Hello,
I am using Nanopore 16s rRNA data for metagenomics analyses. Since i cant go on from the DADA2 i use the mothur untill the taxonomic classifications. However, i want to use the qiime2 for beta diversity analyses so i transform my aligned sequence fasta file from mothur into the qiime2 FeatureData[AlignedSequence] qza artifact with the qiime tools import method. In order to do diversity analysis, since i have aligned data, instead of align-to-tree-mafft-fasttree tool first i try to construct phylogenetic tree with fasttree it does not end for over 48 hours so i tried with the iqtree but it gives an error as i mentioned below.

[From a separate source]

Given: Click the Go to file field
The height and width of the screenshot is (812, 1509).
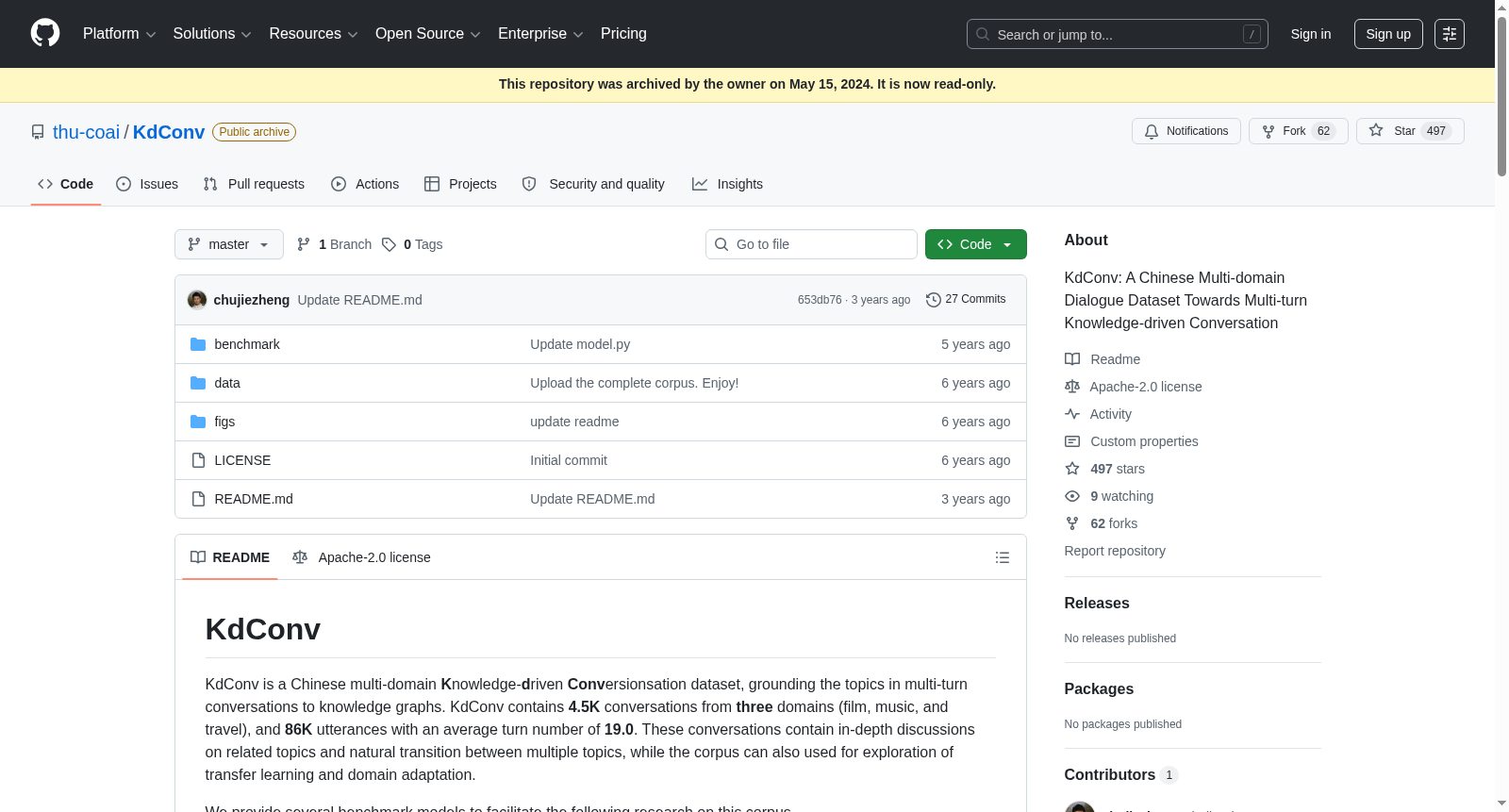Looking at the screenshot, I should pos(811,244).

İ have 12 samples with 400k reads per sample, 1500 bp length.
I can have meaningfull results from mothur but how can i move forward with qiime2?
thank you in advance
Traceback (most recent call last):
File “/home/sahin/miniconda3/envs/qiime2/lib/python3.6/site-packages/q2cli/commands.py”, line 327, in call
results = action(**arguments)
File “</home/sahin/miniconda3/envs/qiime2/lib/python3.6/site-packages/decorator.py:decorator-gen-221>”, line 2, in iqtree_ultrafast_bootstrap
File “/home/sahin/miniconda3/envs/qiime2/lib/python3.6/site-packages/qiime2/sdk/action.py”, line 240, in bound_callable
output_types, provenance)
File “/home/sahin/miniconda3/envs/qiime2/lib/python3.6/site-packages/qiime2/sdk/action.py”, line 383, in callable_executor
output_views = self._callable(**view_args)
File “/home/sahin/miniconda3/envs/qiime2/lib/python3.6/site-packages/q2_phylogeny/_iqtree.py”, line 325, in iqtree_ultrafast_bootstrap
run_command(cmd)
File “/home/sahin/miniconda3/envs/qiime2/lib/python3.6/site-packages/q2_phylogeny/_raxml.py”, line 34, in run_command
subprocess.run(cmd, check=True)
File “/home/sahin/miniconda3/envs/qiime2/lib/python3.6/subprocess.py”, line 418, in run
output=stdout, stderr=stderr)
subprocess.CalledProcessError: Command ‘[‘iqtree’, ‘-bb’, ‘1000’, ‘-st’, ‘DNA’, ‘–runs’, ‘1’, ‘-s’, ‘/tmp/qiime2-archive-t5aa9fnz/80a289cb-187f-41d6-830f-e68cd62a08b1/data/aligned-dna-sequences.fasta’, ‘-m’, ‘MFP’, ‘-pre’, ‘/tmp/tmp1puyyang/q2iqtreeufboot’, ‘-nt’, ‘8’]’ died with <Signals.SIGSEGV: 11>.